The Neon Ghost of L'Estaque
Georges Braque did not paint a tree. He painted a loud scream in neon and violet. By 1906, he was done with the way things actually looked. He was tired of the grey sludge of reality and the stuffy rules of the Academy. He went to L'Estaque and set the landscape on fire with a Fauvist palette. It was a brief obsession but it was a bright one.
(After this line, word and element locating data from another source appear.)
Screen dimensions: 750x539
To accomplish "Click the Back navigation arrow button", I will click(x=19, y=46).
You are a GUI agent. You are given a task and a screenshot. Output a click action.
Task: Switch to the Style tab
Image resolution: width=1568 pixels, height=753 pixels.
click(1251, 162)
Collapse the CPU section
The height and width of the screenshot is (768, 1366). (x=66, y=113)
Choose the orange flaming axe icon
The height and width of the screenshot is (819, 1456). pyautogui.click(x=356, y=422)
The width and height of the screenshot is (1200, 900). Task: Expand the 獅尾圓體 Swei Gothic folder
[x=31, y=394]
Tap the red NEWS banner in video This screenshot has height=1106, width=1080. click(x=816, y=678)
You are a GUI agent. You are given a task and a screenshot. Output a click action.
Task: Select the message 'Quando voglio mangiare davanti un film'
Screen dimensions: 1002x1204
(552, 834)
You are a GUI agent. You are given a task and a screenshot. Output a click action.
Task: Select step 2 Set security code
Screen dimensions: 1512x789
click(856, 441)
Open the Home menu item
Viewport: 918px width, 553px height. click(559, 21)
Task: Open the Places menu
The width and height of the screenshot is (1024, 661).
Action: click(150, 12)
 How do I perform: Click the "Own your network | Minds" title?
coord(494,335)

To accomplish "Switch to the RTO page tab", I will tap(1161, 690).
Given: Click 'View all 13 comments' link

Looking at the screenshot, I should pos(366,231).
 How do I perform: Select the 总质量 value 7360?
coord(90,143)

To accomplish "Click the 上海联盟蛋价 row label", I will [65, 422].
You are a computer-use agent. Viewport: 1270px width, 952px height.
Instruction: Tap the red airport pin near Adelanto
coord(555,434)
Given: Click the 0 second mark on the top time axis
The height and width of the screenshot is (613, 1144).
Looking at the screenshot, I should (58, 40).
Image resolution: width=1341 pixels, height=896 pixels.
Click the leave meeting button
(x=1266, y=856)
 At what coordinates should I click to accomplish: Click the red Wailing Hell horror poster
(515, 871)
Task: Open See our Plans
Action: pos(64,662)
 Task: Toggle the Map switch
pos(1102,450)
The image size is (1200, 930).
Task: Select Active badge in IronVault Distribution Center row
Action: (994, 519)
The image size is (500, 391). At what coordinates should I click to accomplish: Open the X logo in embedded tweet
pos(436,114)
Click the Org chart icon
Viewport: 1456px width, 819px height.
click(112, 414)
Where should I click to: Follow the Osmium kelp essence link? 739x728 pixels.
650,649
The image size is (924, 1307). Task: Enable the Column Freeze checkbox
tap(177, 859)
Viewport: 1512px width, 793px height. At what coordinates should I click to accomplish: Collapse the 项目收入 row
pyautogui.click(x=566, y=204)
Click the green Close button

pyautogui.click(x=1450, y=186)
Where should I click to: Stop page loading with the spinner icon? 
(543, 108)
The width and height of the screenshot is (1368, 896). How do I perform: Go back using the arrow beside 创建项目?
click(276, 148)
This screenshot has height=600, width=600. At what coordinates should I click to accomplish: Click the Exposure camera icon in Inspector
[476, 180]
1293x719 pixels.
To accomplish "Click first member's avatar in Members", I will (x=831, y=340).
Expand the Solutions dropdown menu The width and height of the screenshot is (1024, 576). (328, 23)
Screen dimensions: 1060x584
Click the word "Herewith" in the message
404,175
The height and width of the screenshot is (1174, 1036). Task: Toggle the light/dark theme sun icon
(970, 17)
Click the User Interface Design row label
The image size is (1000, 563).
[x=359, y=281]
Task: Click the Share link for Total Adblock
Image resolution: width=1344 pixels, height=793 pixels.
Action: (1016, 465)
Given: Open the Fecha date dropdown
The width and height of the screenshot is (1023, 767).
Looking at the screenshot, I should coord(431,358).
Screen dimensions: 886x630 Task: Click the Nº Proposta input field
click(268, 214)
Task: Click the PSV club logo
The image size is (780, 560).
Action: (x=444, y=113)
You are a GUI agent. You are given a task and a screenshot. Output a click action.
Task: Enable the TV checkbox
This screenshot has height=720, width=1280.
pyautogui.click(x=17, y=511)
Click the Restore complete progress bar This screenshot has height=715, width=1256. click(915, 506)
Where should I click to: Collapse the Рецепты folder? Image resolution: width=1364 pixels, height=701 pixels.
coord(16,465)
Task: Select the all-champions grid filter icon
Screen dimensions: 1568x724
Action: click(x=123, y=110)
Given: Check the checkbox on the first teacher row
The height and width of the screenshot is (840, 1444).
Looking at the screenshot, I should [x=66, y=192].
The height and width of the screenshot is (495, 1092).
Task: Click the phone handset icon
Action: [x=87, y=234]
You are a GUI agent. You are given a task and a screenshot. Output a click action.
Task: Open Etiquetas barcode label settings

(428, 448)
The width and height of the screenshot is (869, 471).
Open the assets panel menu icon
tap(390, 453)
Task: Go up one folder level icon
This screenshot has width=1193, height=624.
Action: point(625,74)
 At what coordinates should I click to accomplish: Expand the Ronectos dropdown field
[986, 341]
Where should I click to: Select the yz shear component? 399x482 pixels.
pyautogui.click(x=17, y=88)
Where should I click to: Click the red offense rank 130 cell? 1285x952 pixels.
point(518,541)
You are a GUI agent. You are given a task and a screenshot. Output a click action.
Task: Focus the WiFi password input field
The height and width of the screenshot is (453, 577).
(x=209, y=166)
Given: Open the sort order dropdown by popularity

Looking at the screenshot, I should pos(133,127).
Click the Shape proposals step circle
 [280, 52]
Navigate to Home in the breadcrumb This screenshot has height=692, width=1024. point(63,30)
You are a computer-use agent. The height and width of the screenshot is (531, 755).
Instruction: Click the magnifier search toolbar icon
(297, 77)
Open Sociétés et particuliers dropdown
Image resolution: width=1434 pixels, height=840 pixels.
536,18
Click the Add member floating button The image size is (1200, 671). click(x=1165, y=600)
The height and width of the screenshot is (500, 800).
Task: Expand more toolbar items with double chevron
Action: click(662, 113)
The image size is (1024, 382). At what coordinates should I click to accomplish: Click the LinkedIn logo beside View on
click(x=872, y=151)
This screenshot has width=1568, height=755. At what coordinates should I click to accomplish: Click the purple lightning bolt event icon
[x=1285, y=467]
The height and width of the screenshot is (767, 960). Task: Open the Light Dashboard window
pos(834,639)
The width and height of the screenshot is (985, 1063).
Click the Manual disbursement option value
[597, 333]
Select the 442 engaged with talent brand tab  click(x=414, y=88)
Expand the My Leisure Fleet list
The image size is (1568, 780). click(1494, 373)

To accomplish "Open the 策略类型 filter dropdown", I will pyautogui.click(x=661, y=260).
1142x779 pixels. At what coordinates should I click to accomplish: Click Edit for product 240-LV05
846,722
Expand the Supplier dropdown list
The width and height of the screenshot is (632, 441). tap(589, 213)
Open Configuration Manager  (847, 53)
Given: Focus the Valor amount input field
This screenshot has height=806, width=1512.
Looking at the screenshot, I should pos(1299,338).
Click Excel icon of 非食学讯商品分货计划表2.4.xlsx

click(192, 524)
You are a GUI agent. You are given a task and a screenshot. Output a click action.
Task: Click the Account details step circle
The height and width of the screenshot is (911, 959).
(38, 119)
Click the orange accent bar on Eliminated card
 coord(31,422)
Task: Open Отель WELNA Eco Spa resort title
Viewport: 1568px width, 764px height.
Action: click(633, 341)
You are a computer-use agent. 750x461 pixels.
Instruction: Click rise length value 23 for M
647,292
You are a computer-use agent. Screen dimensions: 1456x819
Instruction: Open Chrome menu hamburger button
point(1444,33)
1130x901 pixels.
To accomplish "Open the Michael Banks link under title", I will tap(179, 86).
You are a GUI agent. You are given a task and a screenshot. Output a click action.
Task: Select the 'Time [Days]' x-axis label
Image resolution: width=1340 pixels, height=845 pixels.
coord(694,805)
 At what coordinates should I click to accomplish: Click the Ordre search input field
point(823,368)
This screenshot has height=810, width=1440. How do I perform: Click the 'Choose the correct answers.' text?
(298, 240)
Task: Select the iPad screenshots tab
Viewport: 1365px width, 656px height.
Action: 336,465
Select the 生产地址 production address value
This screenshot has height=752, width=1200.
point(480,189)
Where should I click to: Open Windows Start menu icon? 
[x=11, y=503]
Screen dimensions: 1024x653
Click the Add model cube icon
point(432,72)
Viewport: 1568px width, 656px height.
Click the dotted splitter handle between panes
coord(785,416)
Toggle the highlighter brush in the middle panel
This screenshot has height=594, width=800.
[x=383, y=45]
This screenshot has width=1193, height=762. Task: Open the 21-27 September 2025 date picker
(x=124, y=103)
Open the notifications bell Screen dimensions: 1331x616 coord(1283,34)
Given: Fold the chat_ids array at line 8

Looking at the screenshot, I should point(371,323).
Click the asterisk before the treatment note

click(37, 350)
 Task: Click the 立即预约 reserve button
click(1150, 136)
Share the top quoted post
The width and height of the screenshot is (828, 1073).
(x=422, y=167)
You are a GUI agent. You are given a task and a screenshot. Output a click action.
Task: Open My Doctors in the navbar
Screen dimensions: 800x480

The colors are wrong on purpose. The trunk is a bruised purple and the ground is a fever dream of yellow and orange. This fifty by sixty-one centimeter canvas was his way of breaking the tyranny of the eye. He used unnatural colors to signal a total divorce from the facts of the physical world. He traded traditional perspective for rhythmic curves and bold lines. He traded depth for raw emotion. When he hung this at the Salon des Indépendants in 1907, the public didn’t know whether to look away or go blind.
The painting survived the critics but it couldn’t survive the thieves. In 2010, someone walked into a Paris museum and cut this work right out of its frame. They took the olive tree and vanished into the night. A strange fate for a work meant to liberate the soul. One moment it’s a masterclass in French radicalism. The next, it’s a rolled-up piece of fabric in a dark basement. Braque wanted to escape the mundane. He probably didn’t want the painting to escape the building entirely. It remains a ghost of a revolution that started with a brush and ended with a blade.
References
Braque, Georges. Olive Tree near L'Estaque. 1906. Oil on canvas. Musée d'Art Moderne de la Ville de Paris.
Cousins, Judith. Georges Braque. New York. Museum of Modern Art. 1989.
Golding, John. Fauvism and its Influence. London. Thames and Hudson. 1980.